I don’t use that word often, but I couldn’t come up with another one. Maybe it’s a bit harsh, but something he’s doing really burns me. The kooks over at the Westboro Baptist Church were planning on protesting the funerals of the Virginia Tech shooting. It’s a cowardly, lower than low, garbage act that only a complete piece of garbage would take part in, hence the fact that it attracted these kooks like a bright light attracts moths.
But that being said, it is also their constitutional right to do so, and Mike Gallagher is doing nothing more than silencing the free speech rights of others here…
You may recall that when they were planning to protest outside the funerals of the slain Amish children in Pennsylvania, I offered an hour of airtime on my radio show to Westboro Baptist Church in exchange for their written promise to stay out of Pennsylvania and leave those grieving families alone. They accepted my offer and were guests on my show for an hour. When I found out that they were planning to hold protests outside the Virginia Tech victims funerals, I’ve made the decision to offer them more airtime. On Tuesday, April 24, Shirley Phelps-Roper and other members of Westboro Baptist Church will be my in-studio guests for the entire program. They have formally announced that they are cancelling all of their scheduled protests for the Virginia Tech shooting victims funerals as a result of receiving this invitation to be on my show.
Congratulations, Mike. I should also post his weak explanation:
I know that many people disagree with my decision. I have also received many notes and calls of support. Please allow me to state why I’m doing this: I truly feel called, on a spiritual level, to allow my radio show to be a tool that prevents these angry, hateful people the opportunity to hurt grieving families. I fully comprehend the arguments against doing this (“giving in to ‘terrorists’, “allowing them a national platform”, etc.) but my heart is telling me to do something positive here. If my radio show can prevent a circus atmosphere of protests, counter-protests, police protection, and media coverage from taking place in front of churches where grieving families are trying to say good-bye to their loved ones, then I think that’s a good thing. I feel with all of my heart that this is the right thing to do.

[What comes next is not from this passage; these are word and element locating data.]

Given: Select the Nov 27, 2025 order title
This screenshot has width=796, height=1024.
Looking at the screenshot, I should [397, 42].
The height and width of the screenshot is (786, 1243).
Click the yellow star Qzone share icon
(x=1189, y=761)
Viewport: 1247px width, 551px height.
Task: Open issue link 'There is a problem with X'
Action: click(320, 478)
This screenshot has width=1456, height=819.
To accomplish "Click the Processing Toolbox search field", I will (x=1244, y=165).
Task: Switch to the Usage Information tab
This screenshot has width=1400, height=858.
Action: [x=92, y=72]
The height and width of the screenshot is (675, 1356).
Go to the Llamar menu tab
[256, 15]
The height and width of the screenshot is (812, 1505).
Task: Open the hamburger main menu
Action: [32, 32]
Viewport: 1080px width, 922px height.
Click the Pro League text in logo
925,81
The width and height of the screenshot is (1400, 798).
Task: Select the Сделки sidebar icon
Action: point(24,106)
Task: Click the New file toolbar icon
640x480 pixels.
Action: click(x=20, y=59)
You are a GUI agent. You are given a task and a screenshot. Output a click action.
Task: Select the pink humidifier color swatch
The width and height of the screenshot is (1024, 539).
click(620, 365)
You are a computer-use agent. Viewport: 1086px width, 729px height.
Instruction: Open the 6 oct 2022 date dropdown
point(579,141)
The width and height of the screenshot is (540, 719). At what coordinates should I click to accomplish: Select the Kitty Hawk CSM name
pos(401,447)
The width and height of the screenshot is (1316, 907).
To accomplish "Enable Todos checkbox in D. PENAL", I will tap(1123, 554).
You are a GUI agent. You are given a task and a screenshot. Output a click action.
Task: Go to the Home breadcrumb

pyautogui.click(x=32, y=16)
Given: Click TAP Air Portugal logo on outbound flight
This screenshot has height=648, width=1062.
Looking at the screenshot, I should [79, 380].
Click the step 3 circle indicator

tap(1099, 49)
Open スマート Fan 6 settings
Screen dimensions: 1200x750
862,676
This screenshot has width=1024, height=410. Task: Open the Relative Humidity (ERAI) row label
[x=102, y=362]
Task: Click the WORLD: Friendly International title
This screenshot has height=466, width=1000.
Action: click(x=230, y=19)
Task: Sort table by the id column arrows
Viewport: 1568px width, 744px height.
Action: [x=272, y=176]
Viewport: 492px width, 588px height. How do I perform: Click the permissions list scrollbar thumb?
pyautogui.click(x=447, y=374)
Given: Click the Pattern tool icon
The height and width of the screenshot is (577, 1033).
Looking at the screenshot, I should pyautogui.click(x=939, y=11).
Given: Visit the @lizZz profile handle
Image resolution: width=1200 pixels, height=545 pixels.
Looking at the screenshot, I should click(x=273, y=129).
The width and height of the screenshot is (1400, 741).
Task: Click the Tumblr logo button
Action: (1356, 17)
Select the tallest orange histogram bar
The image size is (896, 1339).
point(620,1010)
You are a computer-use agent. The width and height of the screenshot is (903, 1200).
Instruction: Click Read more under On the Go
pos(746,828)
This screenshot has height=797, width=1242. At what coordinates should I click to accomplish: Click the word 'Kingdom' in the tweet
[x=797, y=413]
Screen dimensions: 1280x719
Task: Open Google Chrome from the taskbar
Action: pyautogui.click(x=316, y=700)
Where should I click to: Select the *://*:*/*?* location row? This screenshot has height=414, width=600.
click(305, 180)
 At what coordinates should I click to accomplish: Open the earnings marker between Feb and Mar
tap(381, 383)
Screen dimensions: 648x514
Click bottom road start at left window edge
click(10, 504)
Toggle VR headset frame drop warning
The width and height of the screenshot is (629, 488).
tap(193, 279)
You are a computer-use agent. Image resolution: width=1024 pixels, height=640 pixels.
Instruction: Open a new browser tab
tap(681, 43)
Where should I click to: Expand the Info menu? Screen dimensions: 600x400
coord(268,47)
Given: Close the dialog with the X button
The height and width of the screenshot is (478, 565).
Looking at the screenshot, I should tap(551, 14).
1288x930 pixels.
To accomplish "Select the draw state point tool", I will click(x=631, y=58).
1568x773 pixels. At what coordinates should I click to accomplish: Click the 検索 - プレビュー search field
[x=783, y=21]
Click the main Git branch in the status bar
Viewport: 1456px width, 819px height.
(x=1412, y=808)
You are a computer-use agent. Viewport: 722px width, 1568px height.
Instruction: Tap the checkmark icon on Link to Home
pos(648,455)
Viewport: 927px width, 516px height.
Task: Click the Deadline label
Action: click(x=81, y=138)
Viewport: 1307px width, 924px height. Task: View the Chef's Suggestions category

No it isn’t. It’s a self-aggrandizing load of crap.
No one is agreeing with what those pieces of trash have to say. Hell, Shirley Phelps Roper left a pretty scathing and incoherent comment on my last post about her proving that her education level is probably one step higher than that of a 7 year old, but even so, I never deleted her comment, and I invite people like her and her slimy family to post here any time they want because I believe that the only way to have an open honest discussion about ideas is to hear all of them. You can argue with them. You can call people names. You can spit at their feet if it makes you feel better.
In the end, however, you don’t protect speech by silencing it.
Over the years, anyone can tell you I’m a free speech absolutist. I believe people have a right to say whatever the hell they want, and you do not have a right to not be offended. I don’t care if people say the most hateful thing you’ve ever heard; that’s the penalty you pay for living in a free country.
I’m sure Gallagher got a lot of happy pats on the back from various people around the country. I’m sure this raised his profile from obscure to semi-obscure. I’m even sure that he probably made a few friends and admirers doing this.
But, when all is said and done, Mike Gallagher has done nothing to promote the ideals of this country; ideals he supposedly believes in above all else. At the top of that list is freedom of expression, and that right isn’t tied to who you are or what you’re saying.